[v3] PM: suspend: Add sysfs attribute to control the "sync on suspend" behavior
diff mbox series

Message ID d05a1c0c-1212-17f4-3772-042e2ff76a40@freesources.org
State Mainlined, archived
Headers show
Series
  • [v3] PM: suspend: Add sysfs attribute to control the "sync on suspend" behavior
Related show

Commit Message

Jonas Meurer Jan. 16, 2020, 11:53 a.m. UTC
The sysfs attribute `/sys/power/sync_on_suspend` controls, whether or not
filesystems are synced by the kernel before system suspend.

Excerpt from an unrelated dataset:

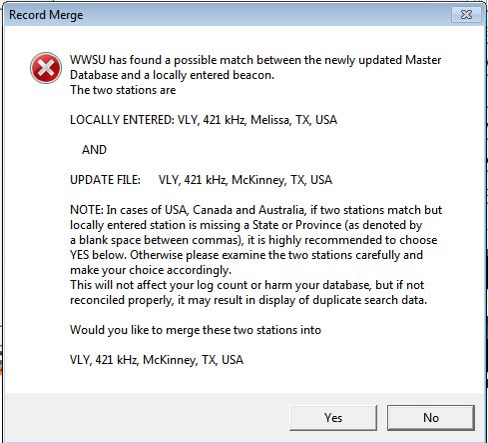The image size is (488, 443).
Task: Click the 'Database and a locally entered beacon' line
Action: coord(172,75)
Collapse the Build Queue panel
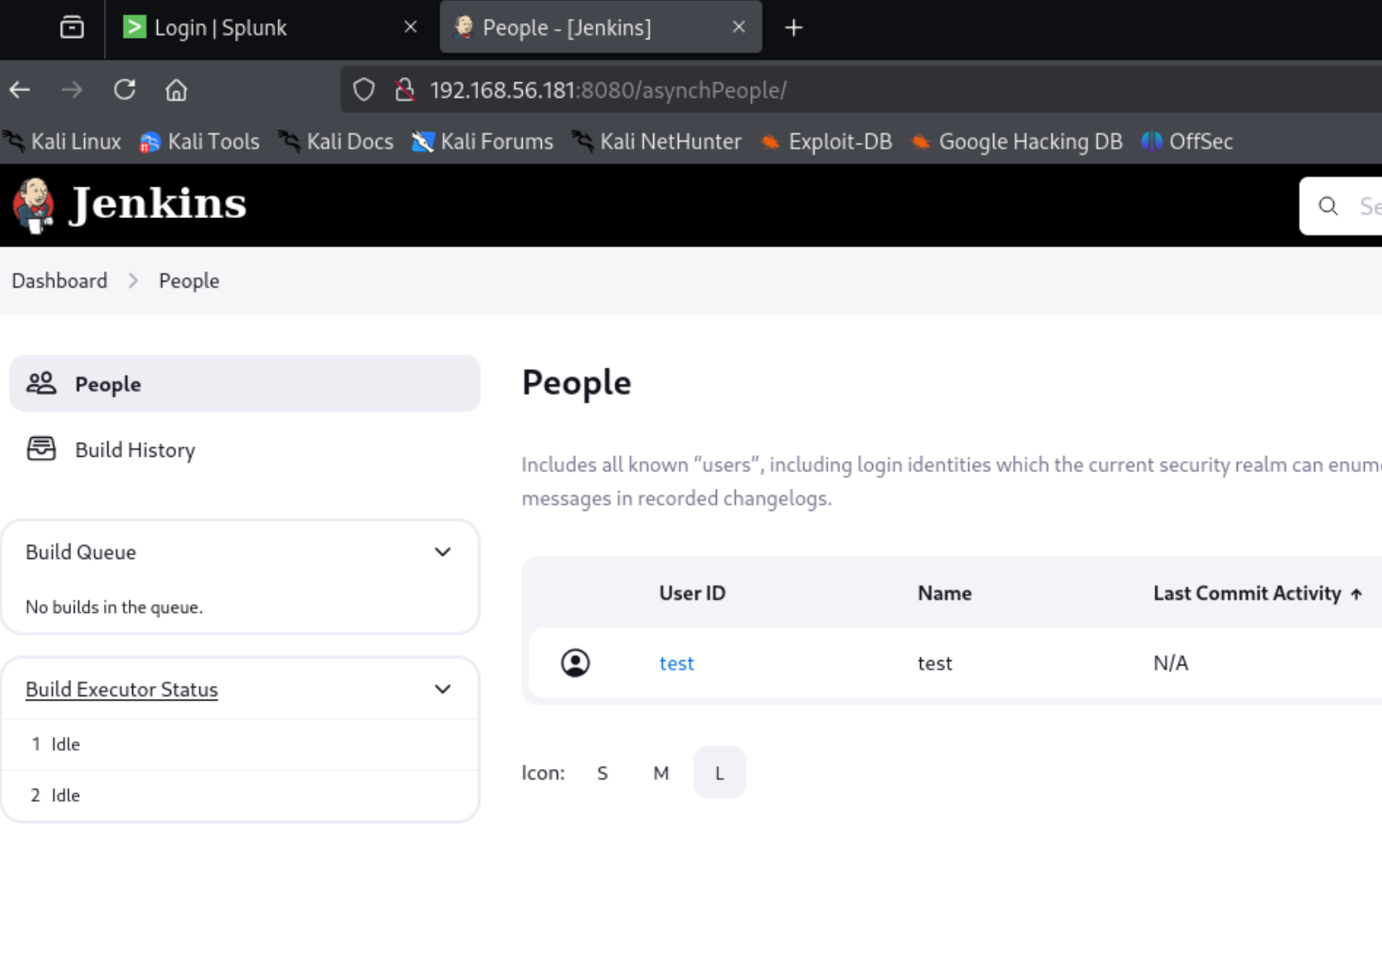This screenshot has height=971, width=1382. [442, 552]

Congruously, the behaviour of build-time switch CONFIG_SUSPEND_SKIP_SYNC
is slightly changed: It now defines the run-tim default for the new sysfs
attribute `/sys/power/sync_on_suspend`.

The run-time attribute is added because the existing corresponding
build-time Kconfig flag for (`CONFIG_SUSPEND_SKIP_SYNC`) is not flexible
enough. E.g. Linux distributions that provide pre-compiled kernels
usually want to stick with the default (sync filesystems before suspend)
but under special conditions this needs to be changed.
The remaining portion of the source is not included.